P. tectus Boieldieu, 1856 is the name most often used for this species. Some works still state Ptinus ocellus Brown, 1929.

==Biology==
===Description===
The Australian spider beetle (Pictus tectus) measures 2.5–4 mm in length and is coloured dark brown. The adults have biting mouthparts, a well developed thorax and 11-segmented antennae. Characteristics which give them a spider-like appearance include a stout body, pronounced constriction of the neck shield and 6 long thin legs with 5-segmented tarsi.

===Life cycle===
The female Australian spider beetle lays 100–120 sticky eggs over a period of 4–5 weeks in early summer, either singly or in small batches. At 20–25 °C the eggs hatch in 3–16 days, producing larvae which are fleshy, curved, covered with fine hairs and relatively immobile. Larval development takes at least 6 weeks, during which time the larvae moult 4 or 5 times. When mature, they wander in search of a pupation site where they spin a cocoon cell in which to pupate. Adults emerge after 20 to 30 days and will live for as long 12 months.

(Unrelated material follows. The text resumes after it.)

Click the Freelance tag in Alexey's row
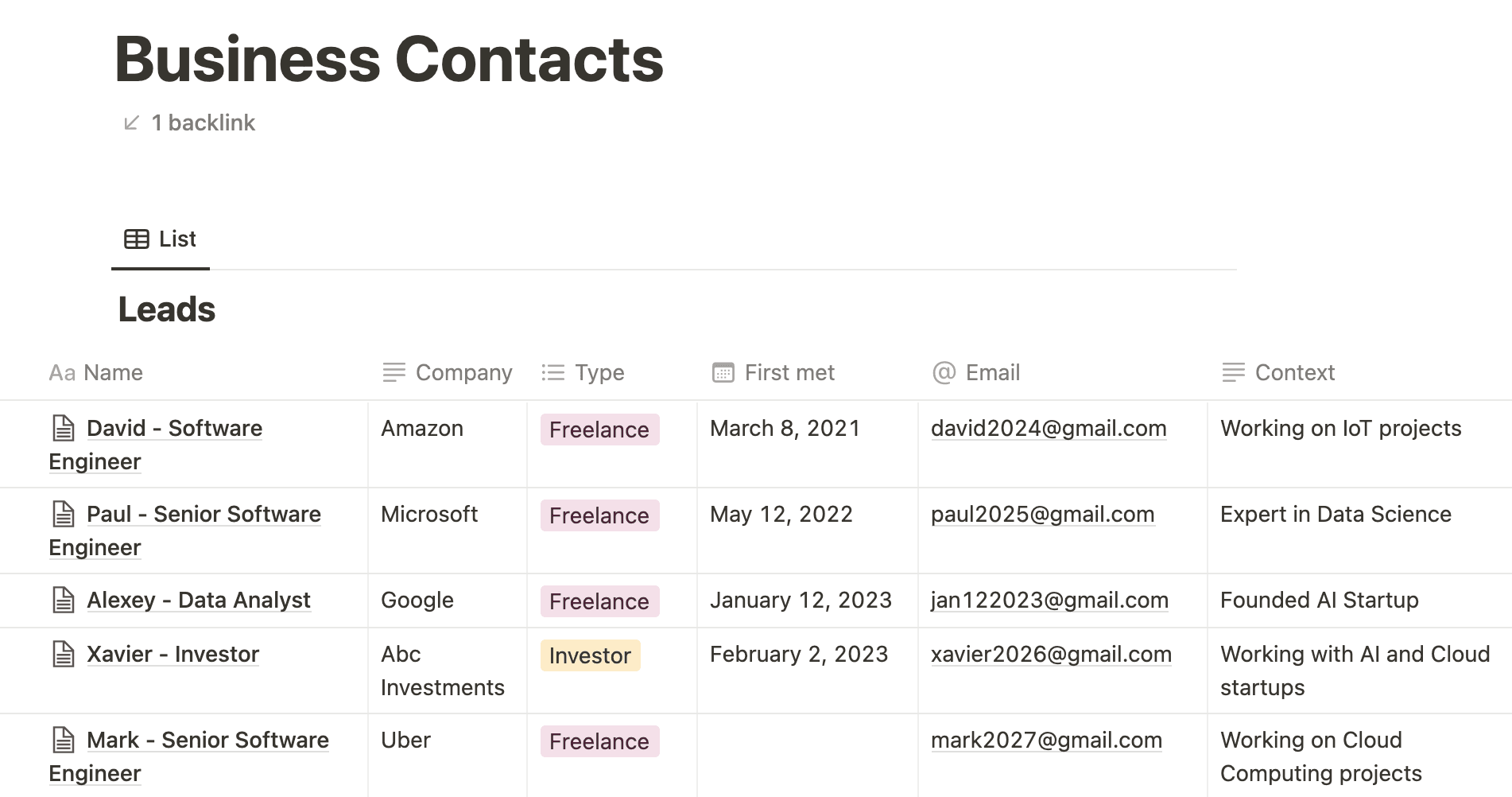Image resolution: width=1512 pixels, height=797 pixels. pyautogui.click(x=599, y=601)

At 70% R.H. development of Ptinus tectus from egg laying to emergence from the cocoon takes an average of about 62 days at 23–25 °C; at 15 °C the time taken is about 130 days. The minimum temperature at which complete development can occur is 10 °C and the maximum is between 28 and 30 °C. Considerable mortality occurs in eggs and larvae at 28 °C.

==Domestic pest==
The species is considered as a pest in museums. It is recorded from at least 55 museums and historic houses in the United Kingdom.